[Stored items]
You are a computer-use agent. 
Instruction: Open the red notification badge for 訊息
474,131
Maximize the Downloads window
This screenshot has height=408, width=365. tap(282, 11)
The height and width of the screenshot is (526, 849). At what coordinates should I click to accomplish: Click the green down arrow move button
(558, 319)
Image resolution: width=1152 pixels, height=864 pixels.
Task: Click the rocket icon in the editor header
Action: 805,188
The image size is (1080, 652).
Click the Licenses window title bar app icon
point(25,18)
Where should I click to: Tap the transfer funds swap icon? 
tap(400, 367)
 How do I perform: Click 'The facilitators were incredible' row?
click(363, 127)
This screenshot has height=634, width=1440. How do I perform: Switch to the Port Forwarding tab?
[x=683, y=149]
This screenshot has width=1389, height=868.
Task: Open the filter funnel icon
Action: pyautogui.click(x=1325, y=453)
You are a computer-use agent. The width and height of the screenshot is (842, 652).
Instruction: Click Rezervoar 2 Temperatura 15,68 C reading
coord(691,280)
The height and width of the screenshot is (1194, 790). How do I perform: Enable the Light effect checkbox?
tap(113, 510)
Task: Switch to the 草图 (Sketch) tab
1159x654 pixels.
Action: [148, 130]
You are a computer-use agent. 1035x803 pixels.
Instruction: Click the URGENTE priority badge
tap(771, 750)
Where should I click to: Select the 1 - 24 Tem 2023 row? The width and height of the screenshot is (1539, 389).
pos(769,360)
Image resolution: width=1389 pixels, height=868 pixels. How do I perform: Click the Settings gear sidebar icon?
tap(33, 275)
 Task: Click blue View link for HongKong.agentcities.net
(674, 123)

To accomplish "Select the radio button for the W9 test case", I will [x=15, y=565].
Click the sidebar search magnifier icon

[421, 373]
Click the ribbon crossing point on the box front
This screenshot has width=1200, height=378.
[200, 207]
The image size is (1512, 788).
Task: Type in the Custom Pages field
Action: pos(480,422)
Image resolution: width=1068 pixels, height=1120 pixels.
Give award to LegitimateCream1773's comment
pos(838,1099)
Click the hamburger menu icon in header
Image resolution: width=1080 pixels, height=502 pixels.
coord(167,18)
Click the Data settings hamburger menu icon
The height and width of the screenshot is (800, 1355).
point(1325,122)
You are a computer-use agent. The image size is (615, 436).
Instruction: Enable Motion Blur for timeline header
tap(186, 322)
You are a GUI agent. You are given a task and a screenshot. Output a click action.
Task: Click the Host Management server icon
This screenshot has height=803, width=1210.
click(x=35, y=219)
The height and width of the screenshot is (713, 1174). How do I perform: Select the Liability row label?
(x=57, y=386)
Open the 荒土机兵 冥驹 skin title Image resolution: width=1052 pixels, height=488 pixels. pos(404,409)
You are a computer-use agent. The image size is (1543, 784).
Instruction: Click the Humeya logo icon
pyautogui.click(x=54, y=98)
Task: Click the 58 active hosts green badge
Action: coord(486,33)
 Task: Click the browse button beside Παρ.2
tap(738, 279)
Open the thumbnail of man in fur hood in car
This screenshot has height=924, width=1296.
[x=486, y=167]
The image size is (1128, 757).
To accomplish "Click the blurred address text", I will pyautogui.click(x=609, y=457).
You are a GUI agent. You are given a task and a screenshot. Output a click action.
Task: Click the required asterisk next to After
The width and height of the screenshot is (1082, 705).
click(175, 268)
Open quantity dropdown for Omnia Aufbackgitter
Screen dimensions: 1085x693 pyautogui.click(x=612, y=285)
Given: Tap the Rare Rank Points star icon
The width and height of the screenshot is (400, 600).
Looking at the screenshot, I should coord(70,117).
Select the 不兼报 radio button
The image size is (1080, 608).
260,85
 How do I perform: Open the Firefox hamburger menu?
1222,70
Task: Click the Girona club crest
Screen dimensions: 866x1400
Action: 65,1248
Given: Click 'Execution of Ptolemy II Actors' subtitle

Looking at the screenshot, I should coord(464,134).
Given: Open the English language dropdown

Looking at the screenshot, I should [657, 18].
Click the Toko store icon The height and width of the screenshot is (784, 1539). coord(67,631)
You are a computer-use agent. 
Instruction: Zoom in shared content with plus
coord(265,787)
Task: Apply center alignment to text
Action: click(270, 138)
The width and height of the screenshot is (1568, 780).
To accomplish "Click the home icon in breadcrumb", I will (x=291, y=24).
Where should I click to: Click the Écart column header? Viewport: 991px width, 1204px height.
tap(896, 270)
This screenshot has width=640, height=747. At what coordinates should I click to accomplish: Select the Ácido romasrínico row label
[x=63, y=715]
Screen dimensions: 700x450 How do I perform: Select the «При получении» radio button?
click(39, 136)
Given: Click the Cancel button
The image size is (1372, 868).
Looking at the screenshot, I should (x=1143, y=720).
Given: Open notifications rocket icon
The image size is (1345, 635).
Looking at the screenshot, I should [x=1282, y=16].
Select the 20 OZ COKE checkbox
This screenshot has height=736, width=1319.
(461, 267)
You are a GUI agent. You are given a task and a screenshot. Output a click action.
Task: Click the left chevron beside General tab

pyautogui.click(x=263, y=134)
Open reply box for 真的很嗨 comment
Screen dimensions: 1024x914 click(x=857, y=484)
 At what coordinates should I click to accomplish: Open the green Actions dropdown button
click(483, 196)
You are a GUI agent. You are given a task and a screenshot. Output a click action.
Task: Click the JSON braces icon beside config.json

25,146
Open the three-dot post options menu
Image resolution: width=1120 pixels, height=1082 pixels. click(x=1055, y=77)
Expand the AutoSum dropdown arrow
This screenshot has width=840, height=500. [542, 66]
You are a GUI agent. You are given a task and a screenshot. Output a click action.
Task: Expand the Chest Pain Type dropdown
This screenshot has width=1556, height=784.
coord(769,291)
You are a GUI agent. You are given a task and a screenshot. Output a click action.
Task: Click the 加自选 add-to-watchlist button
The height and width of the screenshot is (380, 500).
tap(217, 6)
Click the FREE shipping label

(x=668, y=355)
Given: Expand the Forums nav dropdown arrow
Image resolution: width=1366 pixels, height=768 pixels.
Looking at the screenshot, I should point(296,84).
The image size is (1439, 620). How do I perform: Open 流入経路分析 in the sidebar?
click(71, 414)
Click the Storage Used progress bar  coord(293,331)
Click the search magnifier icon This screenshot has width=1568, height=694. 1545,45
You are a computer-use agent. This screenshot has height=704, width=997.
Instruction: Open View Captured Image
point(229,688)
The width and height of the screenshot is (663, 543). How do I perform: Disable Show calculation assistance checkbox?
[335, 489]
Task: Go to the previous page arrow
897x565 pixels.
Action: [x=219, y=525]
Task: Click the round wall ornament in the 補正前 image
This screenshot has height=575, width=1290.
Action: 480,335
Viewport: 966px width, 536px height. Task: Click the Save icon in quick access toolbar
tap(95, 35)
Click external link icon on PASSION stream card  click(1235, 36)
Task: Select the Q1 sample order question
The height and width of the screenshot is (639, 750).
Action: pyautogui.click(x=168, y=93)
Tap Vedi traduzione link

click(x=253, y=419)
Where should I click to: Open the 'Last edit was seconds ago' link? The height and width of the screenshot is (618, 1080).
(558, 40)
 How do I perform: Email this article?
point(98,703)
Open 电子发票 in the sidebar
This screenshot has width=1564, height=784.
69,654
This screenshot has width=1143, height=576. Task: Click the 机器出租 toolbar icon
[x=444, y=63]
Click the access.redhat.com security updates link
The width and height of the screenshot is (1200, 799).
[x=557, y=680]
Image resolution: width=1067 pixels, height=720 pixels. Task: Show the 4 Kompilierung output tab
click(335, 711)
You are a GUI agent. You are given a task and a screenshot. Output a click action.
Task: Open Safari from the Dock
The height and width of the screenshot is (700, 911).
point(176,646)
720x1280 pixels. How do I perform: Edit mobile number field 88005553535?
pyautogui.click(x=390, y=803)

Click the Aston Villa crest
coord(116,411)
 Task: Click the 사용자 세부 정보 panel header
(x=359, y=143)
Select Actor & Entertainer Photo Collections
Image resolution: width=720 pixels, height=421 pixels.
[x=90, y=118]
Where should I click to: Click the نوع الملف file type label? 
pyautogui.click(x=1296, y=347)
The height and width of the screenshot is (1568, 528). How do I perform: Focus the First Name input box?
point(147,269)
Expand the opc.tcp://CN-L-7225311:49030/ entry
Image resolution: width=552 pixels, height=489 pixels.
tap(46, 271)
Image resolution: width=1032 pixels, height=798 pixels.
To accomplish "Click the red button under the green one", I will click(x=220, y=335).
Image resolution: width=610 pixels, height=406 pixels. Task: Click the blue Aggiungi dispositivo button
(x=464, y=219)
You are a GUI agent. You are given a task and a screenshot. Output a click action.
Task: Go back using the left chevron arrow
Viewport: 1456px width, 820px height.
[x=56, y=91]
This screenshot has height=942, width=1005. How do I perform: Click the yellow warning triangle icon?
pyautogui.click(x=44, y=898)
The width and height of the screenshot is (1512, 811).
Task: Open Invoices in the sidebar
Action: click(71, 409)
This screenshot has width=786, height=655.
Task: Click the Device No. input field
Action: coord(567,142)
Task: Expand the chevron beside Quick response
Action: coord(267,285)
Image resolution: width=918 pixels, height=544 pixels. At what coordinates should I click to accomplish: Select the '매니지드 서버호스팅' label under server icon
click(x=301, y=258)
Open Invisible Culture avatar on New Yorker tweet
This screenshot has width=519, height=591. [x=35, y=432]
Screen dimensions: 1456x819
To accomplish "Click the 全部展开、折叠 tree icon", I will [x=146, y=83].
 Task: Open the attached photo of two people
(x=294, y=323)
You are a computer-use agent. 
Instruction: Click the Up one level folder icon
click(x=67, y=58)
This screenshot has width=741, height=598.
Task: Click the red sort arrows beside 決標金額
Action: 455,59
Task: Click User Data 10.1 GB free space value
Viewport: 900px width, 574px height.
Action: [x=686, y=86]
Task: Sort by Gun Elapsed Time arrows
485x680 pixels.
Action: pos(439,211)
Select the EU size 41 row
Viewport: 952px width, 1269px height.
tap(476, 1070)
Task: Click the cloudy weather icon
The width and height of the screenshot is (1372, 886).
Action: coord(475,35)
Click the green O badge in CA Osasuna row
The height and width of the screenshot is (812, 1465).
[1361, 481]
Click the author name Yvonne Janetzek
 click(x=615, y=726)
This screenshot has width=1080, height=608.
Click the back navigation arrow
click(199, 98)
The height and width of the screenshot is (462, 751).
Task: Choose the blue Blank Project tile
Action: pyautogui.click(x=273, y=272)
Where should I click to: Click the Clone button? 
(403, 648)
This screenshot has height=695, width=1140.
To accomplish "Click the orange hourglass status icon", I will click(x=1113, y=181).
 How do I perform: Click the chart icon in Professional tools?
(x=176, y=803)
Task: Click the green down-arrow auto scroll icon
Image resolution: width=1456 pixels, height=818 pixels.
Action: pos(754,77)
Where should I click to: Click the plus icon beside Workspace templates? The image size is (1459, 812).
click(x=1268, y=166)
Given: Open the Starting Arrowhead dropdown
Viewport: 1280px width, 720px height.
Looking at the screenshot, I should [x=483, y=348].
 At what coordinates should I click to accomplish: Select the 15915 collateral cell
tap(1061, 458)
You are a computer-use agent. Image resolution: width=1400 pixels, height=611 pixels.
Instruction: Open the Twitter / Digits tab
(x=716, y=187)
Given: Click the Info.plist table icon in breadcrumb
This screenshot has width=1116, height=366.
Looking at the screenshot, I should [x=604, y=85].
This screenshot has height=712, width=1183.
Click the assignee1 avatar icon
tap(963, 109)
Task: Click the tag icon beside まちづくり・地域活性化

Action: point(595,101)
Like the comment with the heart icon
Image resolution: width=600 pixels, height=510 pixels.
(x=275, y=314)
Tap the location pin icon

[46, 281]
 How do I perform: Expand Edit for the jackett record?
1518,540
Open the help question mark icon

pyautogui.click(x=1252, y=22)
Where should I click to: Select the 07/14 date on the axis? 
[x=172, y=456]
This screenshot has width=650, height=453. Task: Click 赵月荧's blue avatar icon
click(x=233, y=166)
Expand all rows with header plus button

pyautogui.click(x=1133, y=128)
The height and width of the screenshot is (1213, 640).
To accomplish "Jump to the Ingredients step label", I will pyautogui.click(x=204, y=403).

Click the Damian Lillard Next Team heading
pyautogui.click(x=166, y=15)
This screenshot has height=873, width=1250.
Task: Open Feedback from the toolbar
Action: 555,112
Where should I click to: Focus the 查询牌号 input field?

**Problem statement**
Work out how many lines in the records hold the word "breadcrumb", and answer with that number alone.

**Result for this task**
2